What the exercise asks:
All of the records are to be reproduced exactly.
== Material provided
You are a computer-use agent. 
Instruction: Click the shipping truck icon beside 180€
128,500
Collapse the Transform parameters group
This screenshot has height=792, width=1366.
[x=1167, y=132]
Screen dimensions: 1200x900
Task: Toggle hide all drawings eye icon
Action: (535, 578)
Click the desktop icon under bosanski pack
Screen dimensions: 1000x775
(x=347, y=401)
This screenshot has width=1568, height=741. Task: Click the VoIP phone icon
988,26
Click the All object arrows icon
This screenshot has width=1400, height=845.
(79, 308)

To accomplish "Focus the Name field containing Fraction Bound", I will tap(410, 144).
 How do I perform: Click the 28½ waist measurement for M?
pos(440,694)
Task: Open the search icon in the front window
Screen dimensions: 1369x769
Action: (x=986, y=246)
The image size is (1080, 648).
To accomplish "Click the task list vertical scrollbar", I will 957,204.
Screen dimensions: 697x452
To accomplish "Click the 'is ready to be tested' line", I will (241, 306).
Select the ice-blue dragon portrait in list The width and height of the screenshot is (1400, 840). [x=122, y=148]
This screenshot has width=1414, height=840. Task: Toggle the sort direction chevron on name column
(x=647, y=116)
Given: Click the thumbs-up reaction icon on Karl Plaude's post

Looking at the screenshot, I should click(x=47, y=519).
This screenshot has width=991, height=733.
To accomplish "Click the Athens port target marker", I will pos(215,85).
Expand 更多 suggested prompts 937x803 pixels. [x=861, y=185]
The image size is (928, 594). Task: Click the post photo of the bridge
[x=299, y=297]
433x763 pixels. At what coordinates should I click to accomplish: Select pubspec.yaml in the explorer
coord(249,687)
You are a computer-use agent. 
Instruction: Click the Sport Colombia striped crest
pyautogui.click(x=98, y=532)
====
Result of the task:
You are a computer-use agent. 
Instruction: Click the shipping truck icon beside 180€
128,500
Collapse the Transform parameters group
This screenshot has height=792, width=1366.
[x=1167, y=132]
Screen dimensions: 1200x900
Task: Toggle hide all drawings eye icon
Action: (535, 578)
Click the desktop icon under bosanski pack
Screen dimensions: 1000x775
(x=347, y=401)
This screenshot has width=1568, height=741. Task: Click the VoIP phone icon
988,26
Click the All object arrows icon
This screenshot has width=1400, height=845.
(79, 308)

To accomplish "Focus the Name field containing Fraction Bound", I will tap(410, 144).
 How do I perform: Click the 28½ waist measurement for M?
pos(440,694)
Task: Open the search icon in the front window
Screen dimensions: 1369x769
Action: (x=986, y=246)
The image size is (1080, 648).
To accomplish "Click the task list vertical scrollbar", I will 957,204.
Screen dimensions: 697x452
To accomplish "Click the 'is ready to be tested' line", I will (241, 306).
Select the ice-blue dragon portrait in list The width and height of the screenshot is (1400, 840). [x=122, y=148]
This screenshot has width=1414, height=840. Task: Toggle the sort direction chevron on name column
(x=647, y=116)
Given: Click the thumbs-up reaction icon on Karl Plaude's post

Looking at the screenshot, I should click(x=47, y=519).
This screenshot has width=991, height=733.
To accomplish "Click the Athens port target marker", I will pos(215,85).
Expand 更多 suggested prompts 937x803 pixels. [x=861, y=185]
The image size is (928, 594). Task: Click the post photo of the bridge
[x=299, y=297]
433x763 pixels. At what coordinates should I click to accomplish: Select pubspec.yaml in the explorer
coord(249,687)
You are a computer-use agent. 
Instruction: Click the Sport Colombia striped crest
pyautogui.click(x=98, y=532)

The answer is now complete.